Umm, who would leave any appreciable amount of money in an account with a negative interest rate? Wouldn't the banks have a job keeping the cashpoints fed?0 -
Umm, who would leave any appreciable amount of money in an account with a negative interest rate? Wouldn't the banks have a job keeping the cashpoints fed?Quite a lot of unworldly people, who believe that the old rules of engagement still apply; be thrifty and save for your rainy day fund/ old age. Virtue is rewarded and all that jazz.
Nasty little cynics like me have their money out of the banks and, wherever possible, stored in tangible goods which will serve ongoing needs and which are sure to cost more in the long run.
My very good quality mattress can be expected to last 20 years, which will give it an annual running cost of £47.15 or 90p a week. Or, at a conservative estimate of 15 years life, that would equate to £62.87 p.a. or £1.20 per week of lovely sleeps.
I could have bought several carpy mattresses for £943 and changed them every few years, but I'm now 24 months into its life and very happy to be sleeping on my money (not literally, no banknotes are stuffed inside). And less waste in the environment, too. Shop little and seldom and buy quality gear (ideally secondhand if at all possible).
I shall continue to add to the canned food stash. With many items going up 50-60% in under 2 years, a larder beats a bank account hands down.

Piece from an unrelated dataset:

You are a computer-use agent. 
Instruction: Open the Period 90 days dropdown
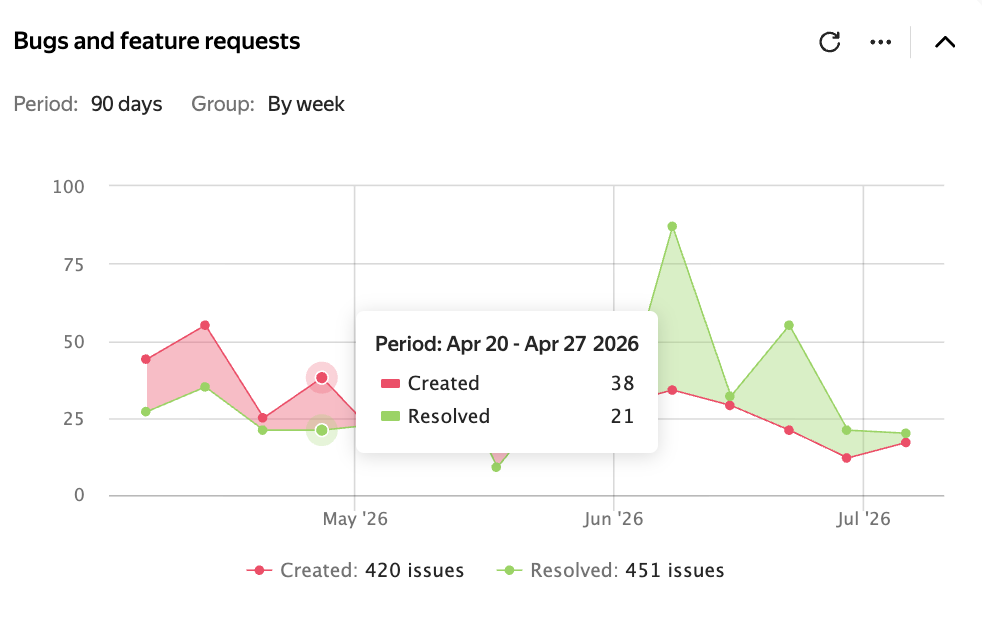[127, 104]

Of course, deposits will drop, and banks will have to start offering more interest to get them back, which will be good for savers, if not for the bankers. No point in bankers trying to be capitalists without understanding the basics of supply and demand; you want it supplied, then people can demand higher interest or vote with their feet.Every increased possession loads us with a new weariness.
John Ruskin
Veni, vidi, eradici
(I came, I saw, I kondo'd)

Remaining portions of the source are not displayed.